Maven found a couple of bucks in the guy’s jeans pocket and threw it into his lap. Then he found a medical vial inside the phone pocket of his coat. Maven yelled, “What the fuck is this?” Greg said nothing, looking to Ricky for help, not receiving any. Maven tossed the vial onto the sofa. “Who’s your supplier? Talk!”
Greg realized he was about to get hit. “I... a guy I work with.”
“Who?”
“Just a guy. I work at a managed-care facility.” Greg was teary. “A goddamn nursing home. He gives it to me, I bring it to Ricky. Ricky’s my friend. He’s sick.”
Maven caught his breath. He straightened, releasing Greg.
Greg was hyperventilating. “What are you? Some kind of cop?”
Maven reached down for him again, and Greg flinched as if he were going to get beat up, but Maven only pulled him to his feet. Maven fixed his coat somewhat, then stepped back. “Get out of here. Don’t ever come back.”
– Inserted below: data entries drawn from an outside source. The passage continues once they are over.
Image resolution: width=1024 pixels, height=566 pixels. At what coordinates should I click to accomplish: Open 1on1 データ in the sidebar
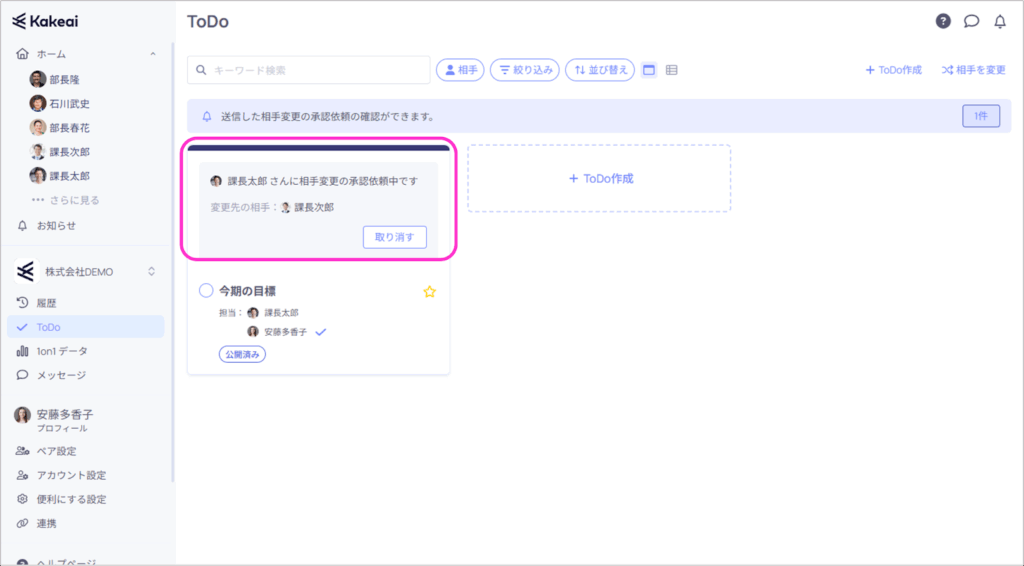(x=61, y=351)
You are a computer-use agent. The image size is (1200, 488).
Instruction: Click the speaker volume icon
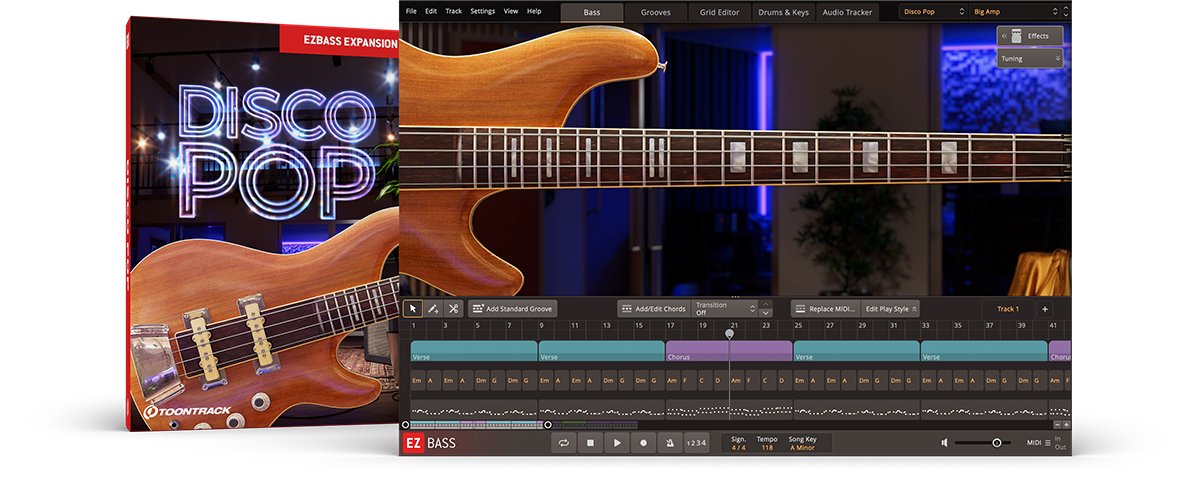pyautogui.click(x=944, y=443)
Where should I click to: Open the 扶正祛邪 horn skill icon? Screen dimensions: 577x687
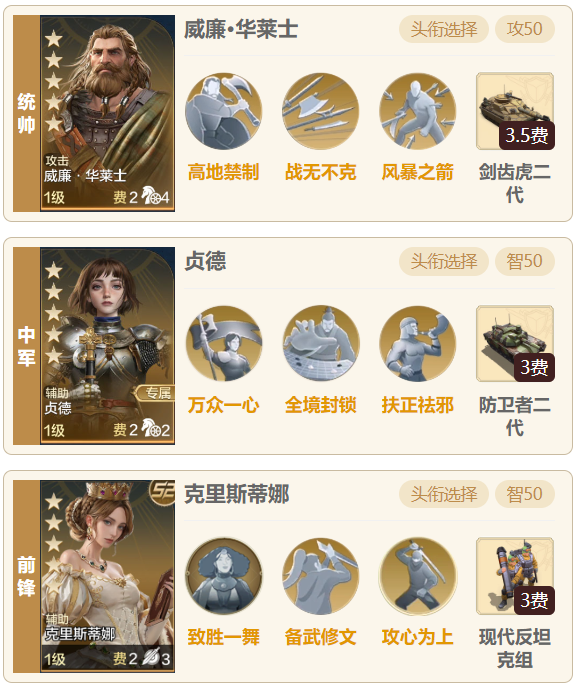(418, 344)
Greg looked at Ricky a moment, waiting for a contradictory word. Then he stuffed his money back inside his coat pockets and walked out the doors.
Maven stared at the floor, knowing he had lost it, knowing he wasn’t fully in control of himself yet.
When he looked up, the vial was gone from the sofa. Ricky stood with his head down.
Maven walked to the kitchen. He bent back the cover of the hacked-open can and gobbled down the cold soup. Lumpy, gelatinous paste, but he barely tasted it, the food landing in his stomach like a fist.
He slid the long-shaft screwdriver into his belt. He found Ricky’s car keys hanging on a peg near the door, next to Ricky’s patrol cap. Maven took both.
Maven said, “I need to borrow your car.”